Students interested in the major usually begin with FILM 150, which is a prerequisite for most production seminars and many critical studies courses. This survey of major films and methods of analysis should be taken during the first year or sophomore year. Majors must also take FILM 160, FILM 320, one course in a non-American national cinema, one course in critical studies, and a course in production.
As an interdisciplinary program, Film and Media Studies shares courses with a dozen programs and departments ranging from Art and Anthropology to Slavic Languages and Literatures and American Studies. Regardless of the departments from which the courses originate, students work closely with a dedicated group of faculty and with each other.
Beyond the classroom, Yale has a vibrant film culture. The archives of the Film Studies Center house over 20,000 motion pictures on DVD, VHS, and celluloid, which are available for study and classroom use. Rare and new films are frequently screened at the Whitney Humanities Center and other venues, sometimes accompanied by a discussion with the filmmaker. Production students can take advantage of the Center for Collaborative Arts and Media (CCAM) or study in Prague at the Czech National Film School (FAMU). The department also regularly helps majors find internships and provides opportunities to network with alumni.
FACULTY ASSOCIATED WITH THE PROGRAM OF FILM AND MEDIA STUDIES
Professors *Dudley Andrew (Comparative Literature, Film & Media Studies, Emeritus), *Francesco Casetti (Humanities, Film & Media Studies), *Katerina Clark (Comparative Literature, Slavic Languages and Literatures), *Aaron Gerow (East Asian Languages and Literatures, Film & Media Studies), *John MacKay (Film & Media Studies, Slavic Languages and Literatures), *Millicent Marcus (Italian), *Charles Musser (American Studies, Film & Media Studies), Fatima Naqvi (German), *John Durham Peters (English, Film & Media Studies), *Katie Trumpener (Comparative Literature, English), Laura Wexler (American Studies, Women's, Gender, and Sexuality Studies)
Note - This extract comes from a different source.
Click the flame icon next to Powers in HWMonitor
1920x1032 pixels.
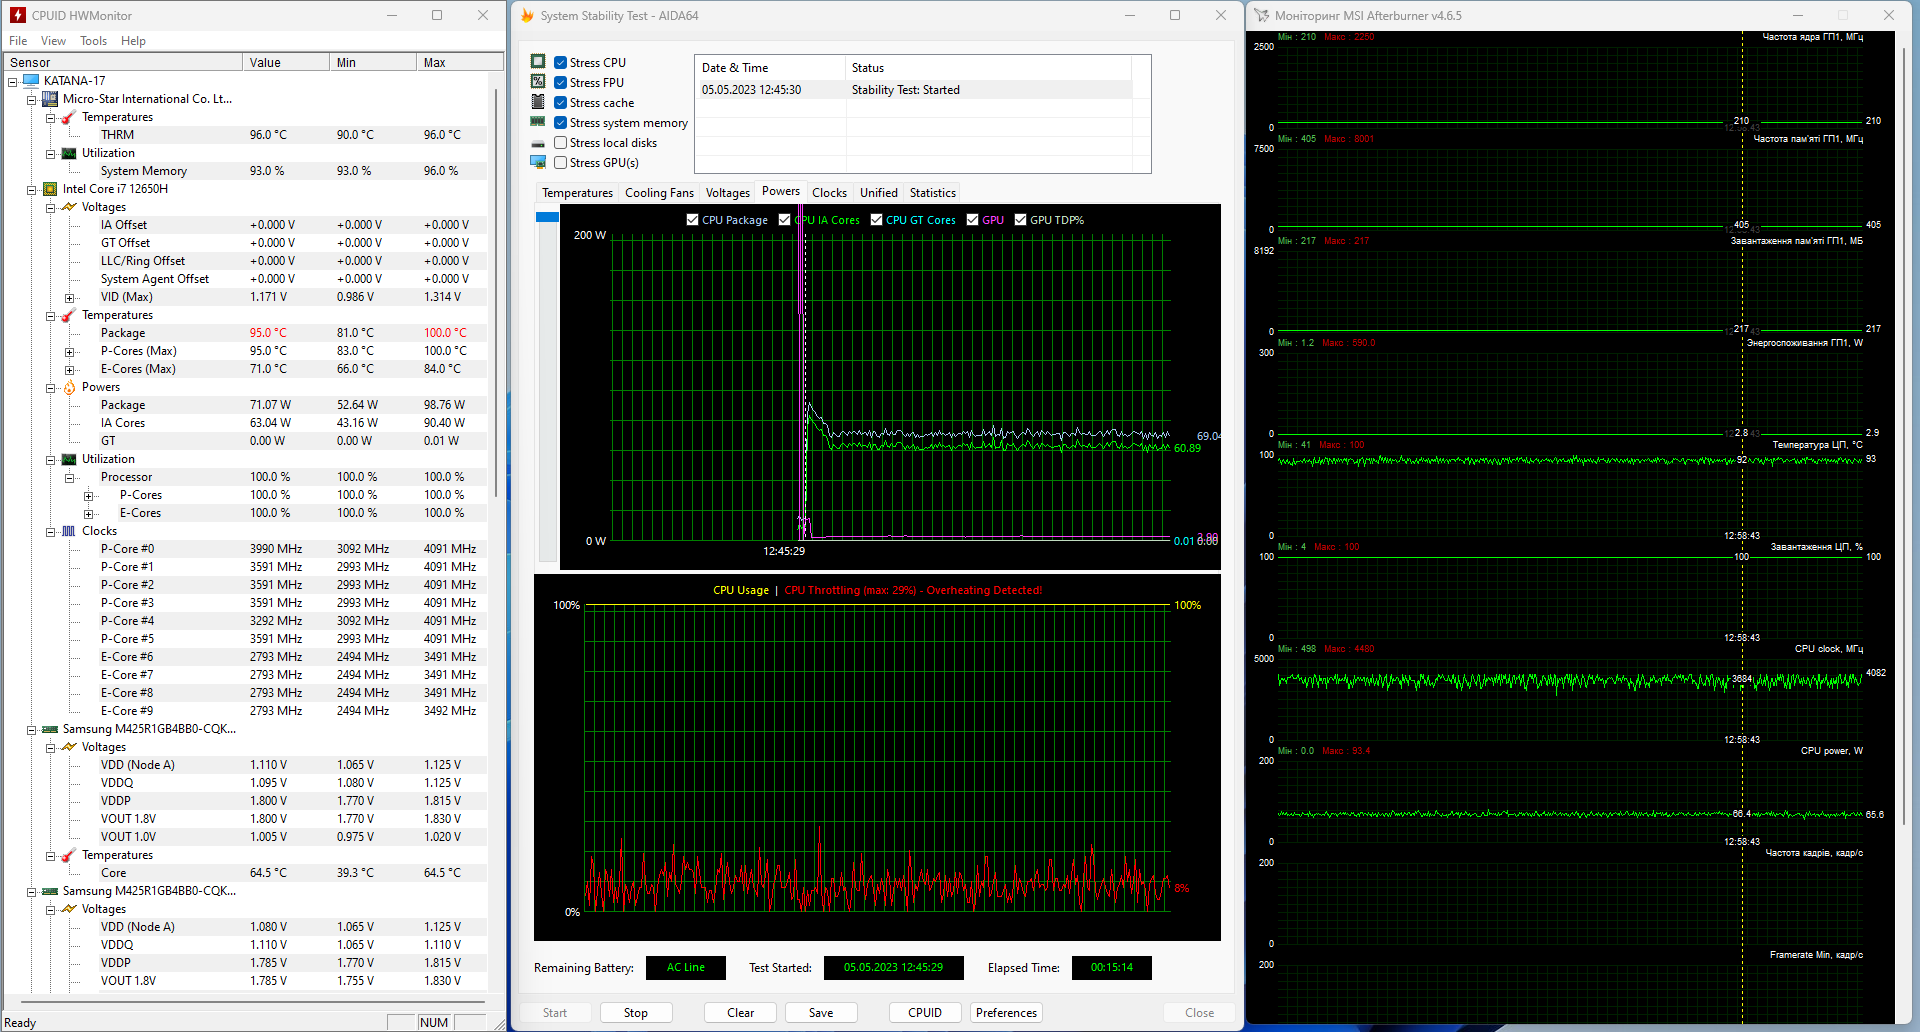point(67,387)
Associate Professors Marta Figlerowicz (Comparative Literature, English), Moira Fradinger (Comparative Literature), Zareena Grewal (Ethnicity, Race, & Migration), Brian Kane (Music), *R. John Williams (English)
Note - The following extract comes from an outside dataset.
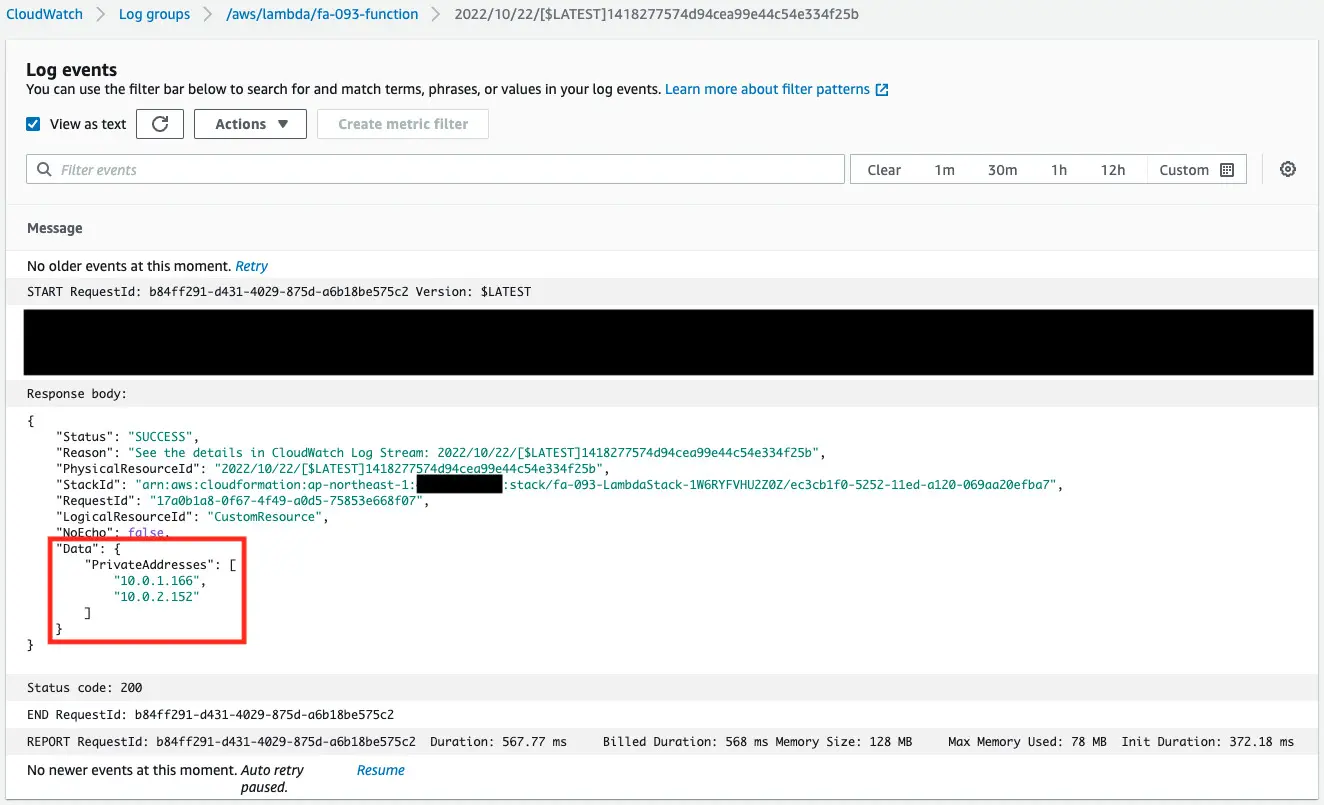This screenshot has height=805, width=1324.
Task: Open the /aws/lambda/fa-093-function log group
Action: pos(321,13)
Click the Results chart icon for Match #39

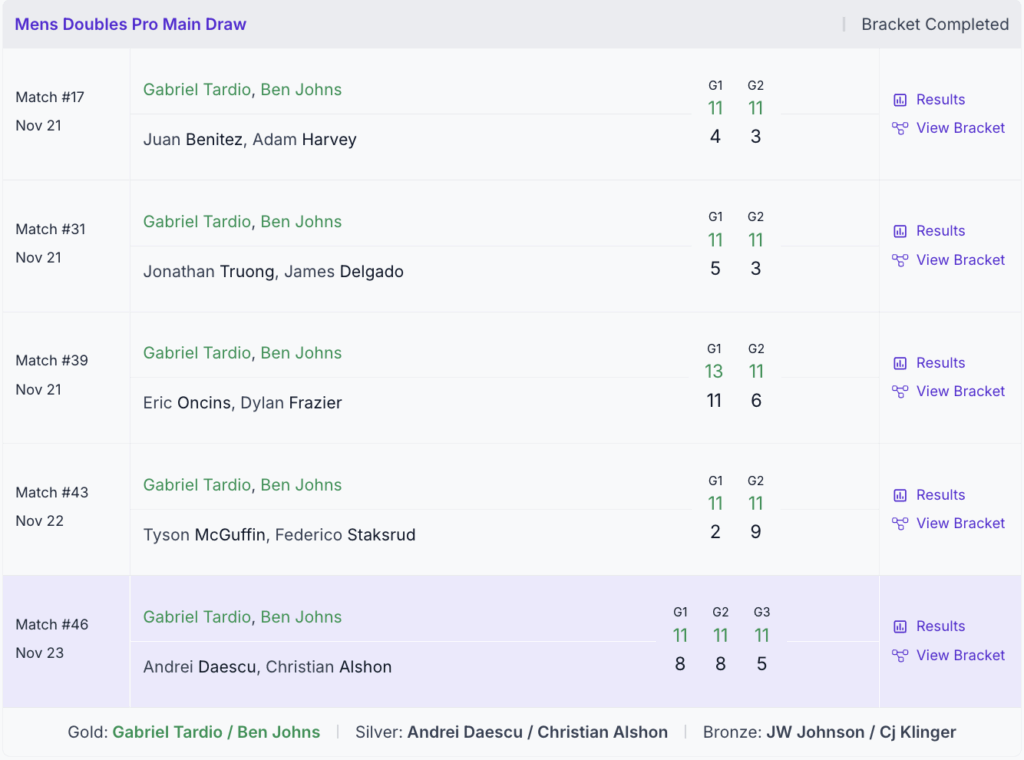tap(900, 363)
Assistant Professor Marijeta Bozovic (Slavic Languages and Literatures, Film & Media Studies, Women's, Gender, and Sexuality Studies)
Senior Lecturer Marc Lapadula (Film & Media Studies)
Lecturers Jonathan Andrews (Art, Film & Media Studies), Oksana Chefranova (Film & Media Studies), Nicholas Forester (Film & Media Studies), Thomas Allen Harris (African American Studies, Film & Media Studies), Camille Thomasson (Film & Media Studies)
Senior Lectors Krystyna Illakowicz (Slavic Languages and Literatures), Karen von Kunes (Slavic Languages and Literatures)
*Member of the Film and Media Studies Advisory Committee.